ЛЕНЯ. Помнишь, как ехали мы на конференцию и попали в метель.

МИЛОЧКА. Да. Сидим на розвальнях, как котята. Все свистит кругом. Мне от страху казалось, что кто-то смотрит на нас из темноты, и от этого становилось еще холодней.

ЛЕНЯ. А потом испугались, увидели — прыгает огонь.

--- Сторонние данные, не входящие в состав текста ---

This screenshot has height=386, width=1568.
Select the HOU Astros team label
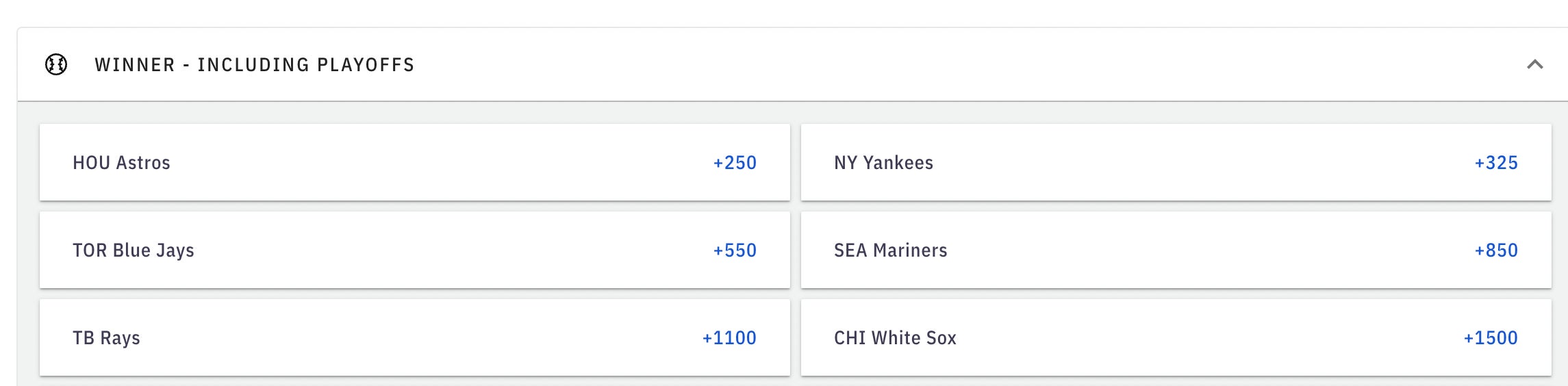[x=121, y=163]
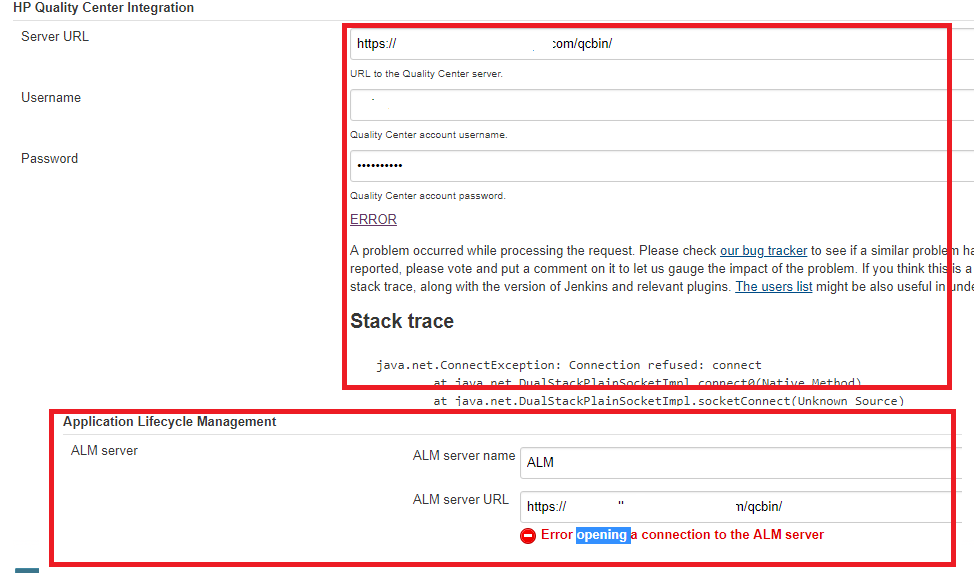Click the Server URL input field
This screenshot has height=573, width=974.
[x=660, y=44]
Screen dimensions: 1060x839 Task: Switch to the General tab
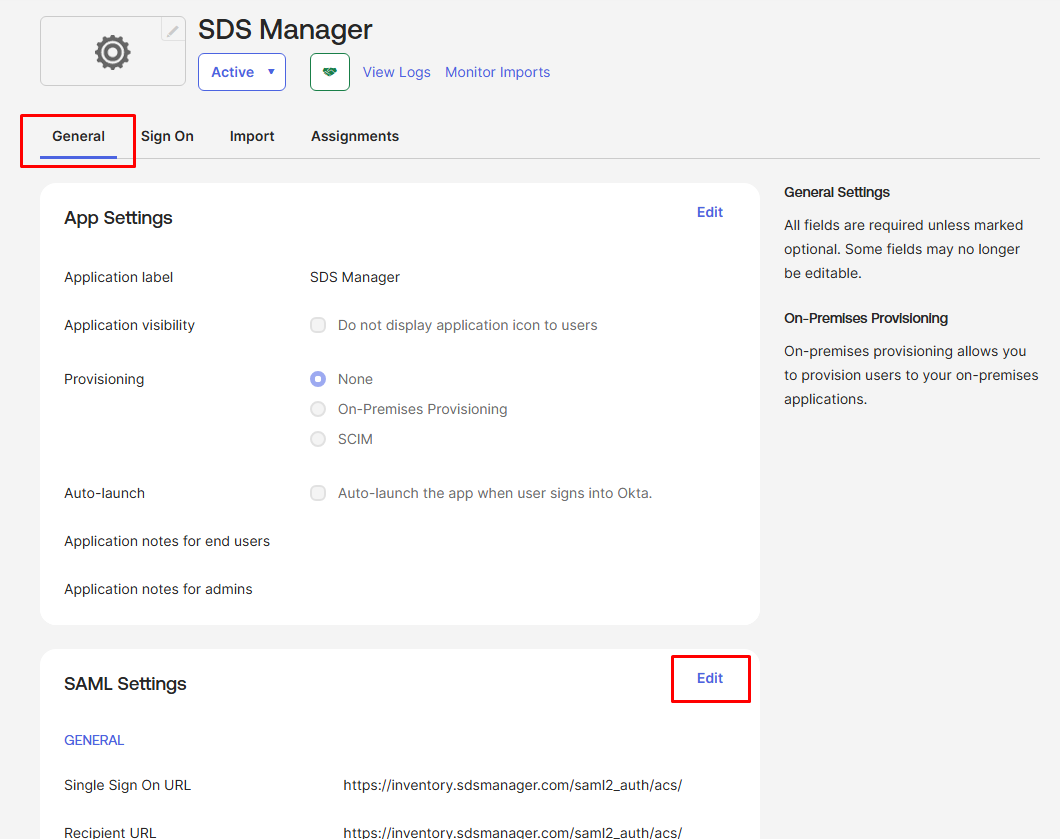pos(78,136)
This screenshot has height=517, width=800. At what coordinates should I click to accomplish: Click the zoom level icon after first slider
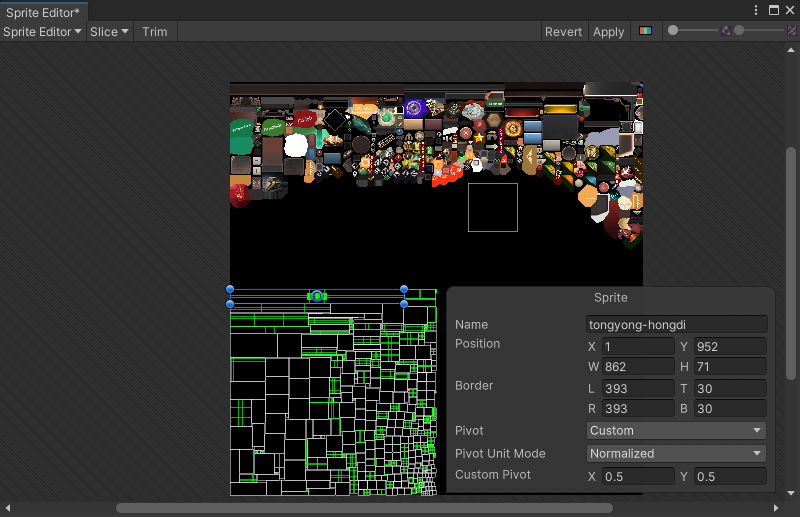726,31
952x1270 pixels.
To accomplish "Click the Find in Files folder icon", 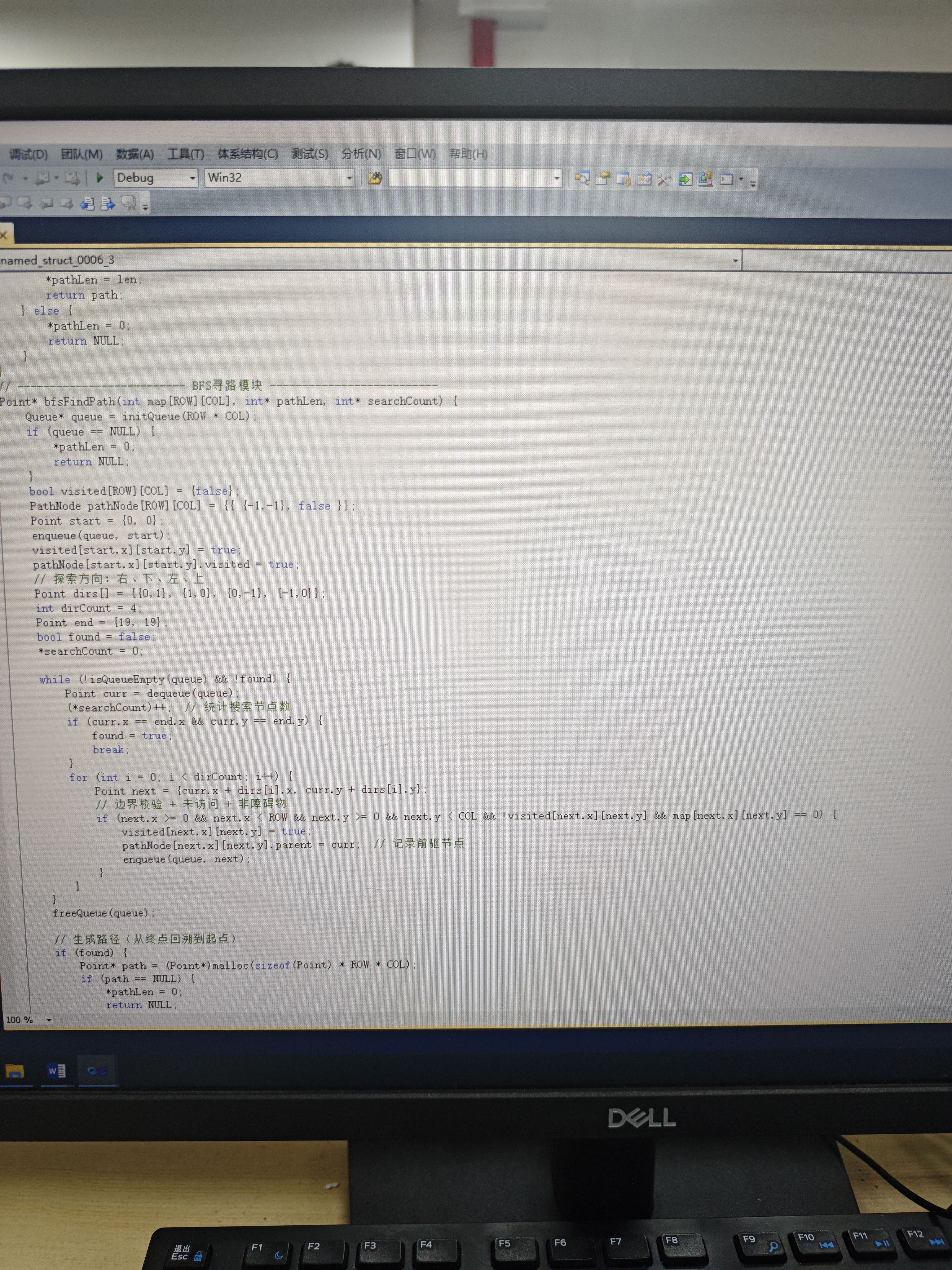I will [x=375, y=179].
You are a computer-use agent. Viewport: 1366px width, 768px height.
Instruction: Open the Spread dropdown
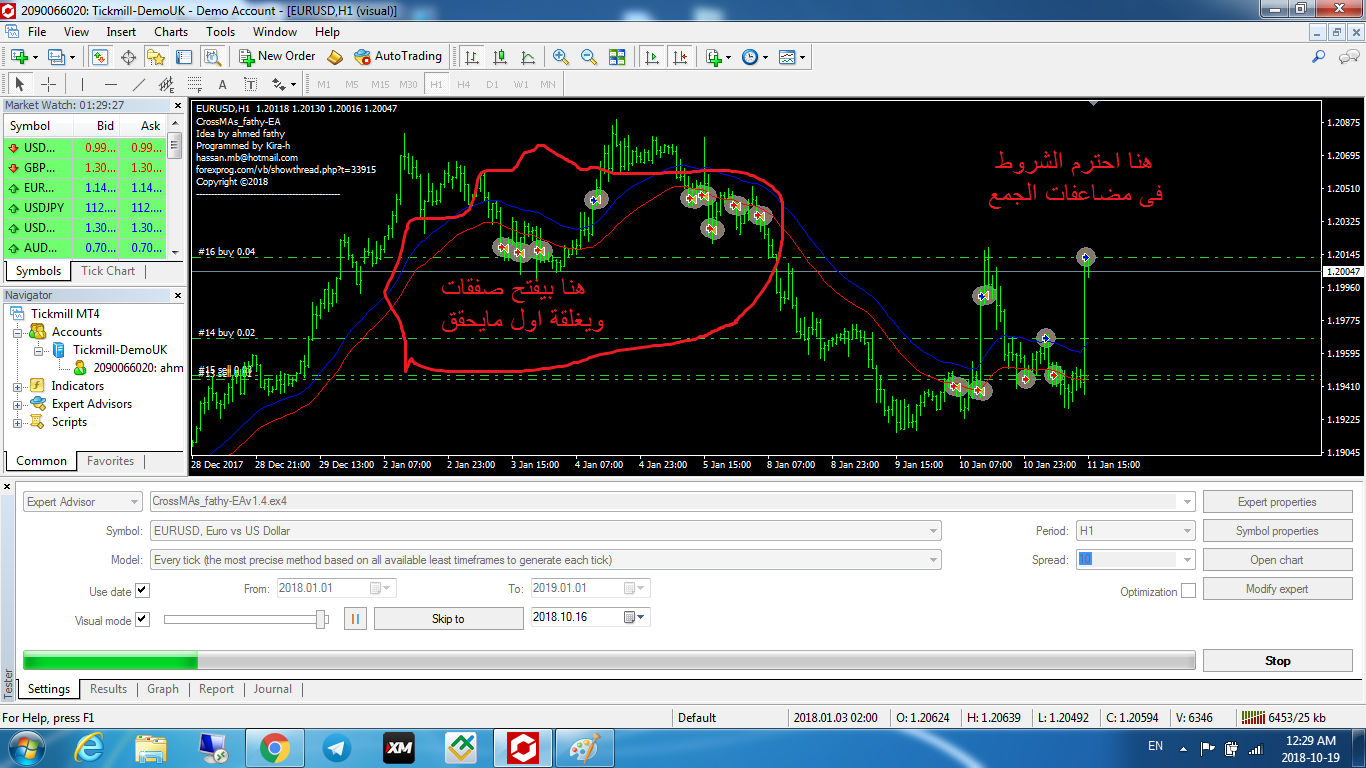1187,560
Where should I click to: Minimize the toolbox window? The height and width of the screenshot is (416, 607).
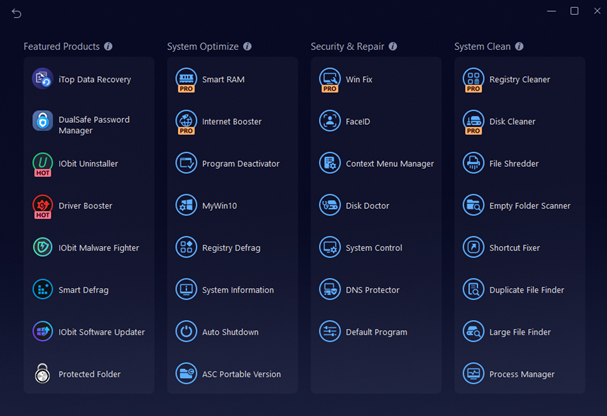point(552,11)
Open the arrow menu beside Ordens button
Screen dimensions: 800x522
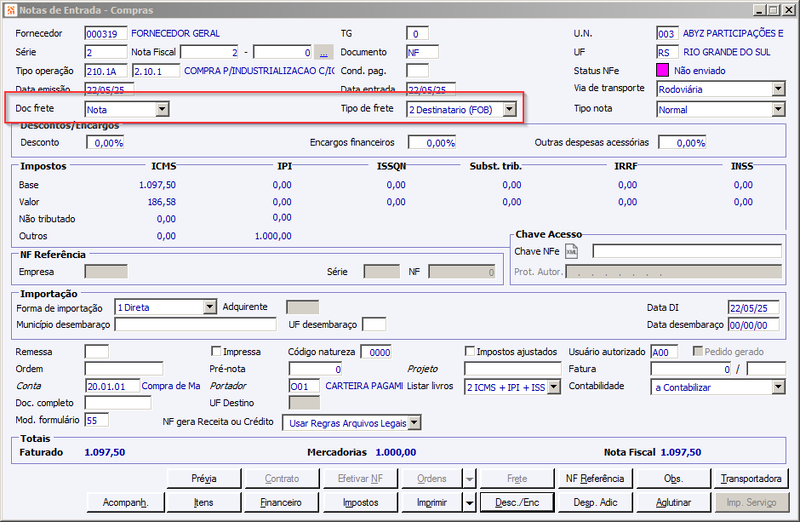tap(469, 479)
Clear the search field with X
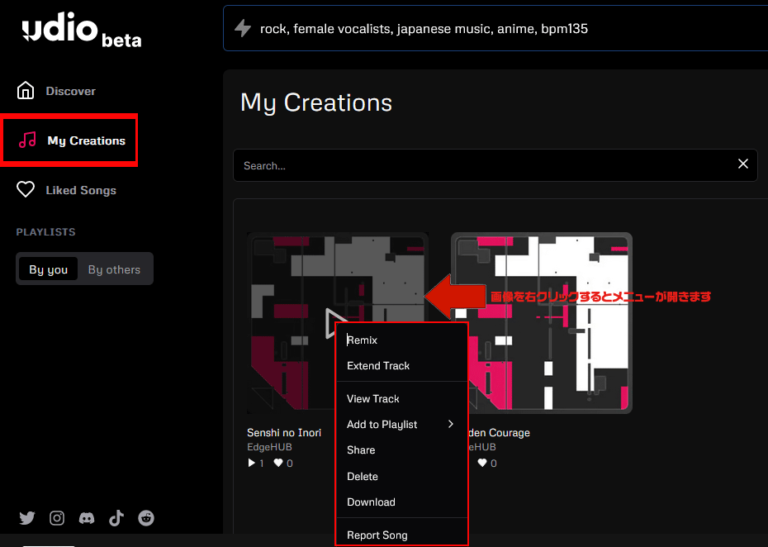This screenshot has width=768, height=547. click(x=743, y=164)
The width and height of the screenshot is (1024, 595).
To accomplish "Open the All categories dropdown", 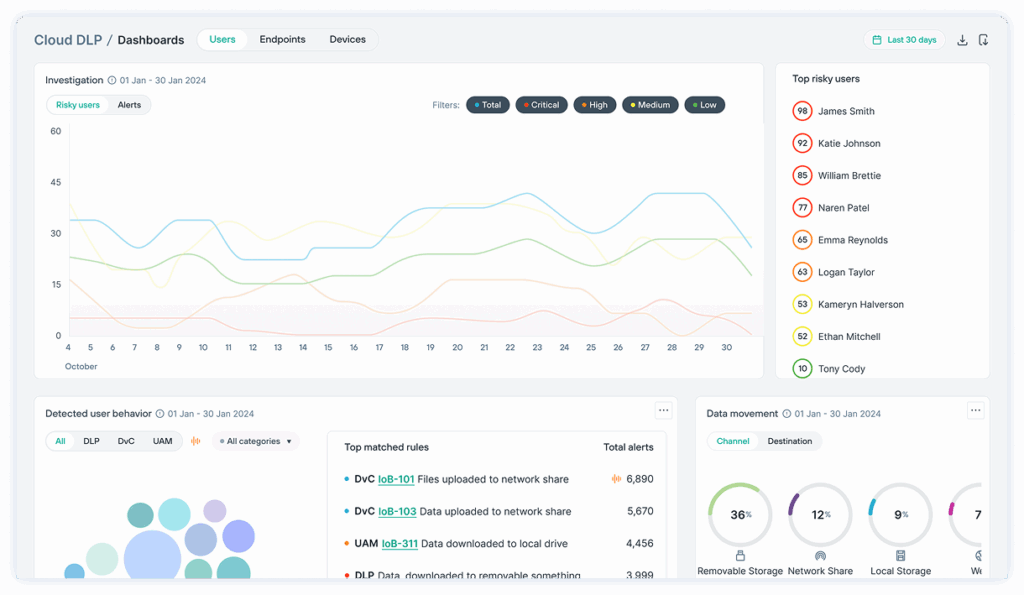I will (255, 440).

МИЛОЧКА. Да... Мы тогда не знали, что это сам председатель исполкома поскакал верхом навстречу. Он хороший человек.

ЛЕНЯ. Да.

МИЛОЧКА. Как он смеялся, когда младшие выступали. Особенно, когда Галя танцевала матросский танец. Он скоро к нам опять в гости придет.

ЛЕНЯ. Да. (Встает). Ну, до свидания, Милочка.

МИЛОЧКА. Разве ты уже идешь?

ЛЕНЯ. Нет. Просто... Просто я думаю, что явится кто-нибудь и не даст проститься. (Протягивает МИЛОЧКЕ руку). До свидания.

МИЛОЧКА. До свидания.

ЛЕНЯ. Ты... ты все-таки меня не забывай.

МИЛОЧКА. И ты меня тоже не забывай.

ЛЕНЯ. Нет, я тебя не забуду.

Пауза.

Ну вот и все. Ты, правда, не обижайся, что я на тебя кричал...

МИЛОЧКА. Я тоже ведь кричала.

ЛЕНЯ. Может быть, скоро увидимся. Может быть, в это время, в будущем году, мы будем где-нибудь на даче под Ленинградом.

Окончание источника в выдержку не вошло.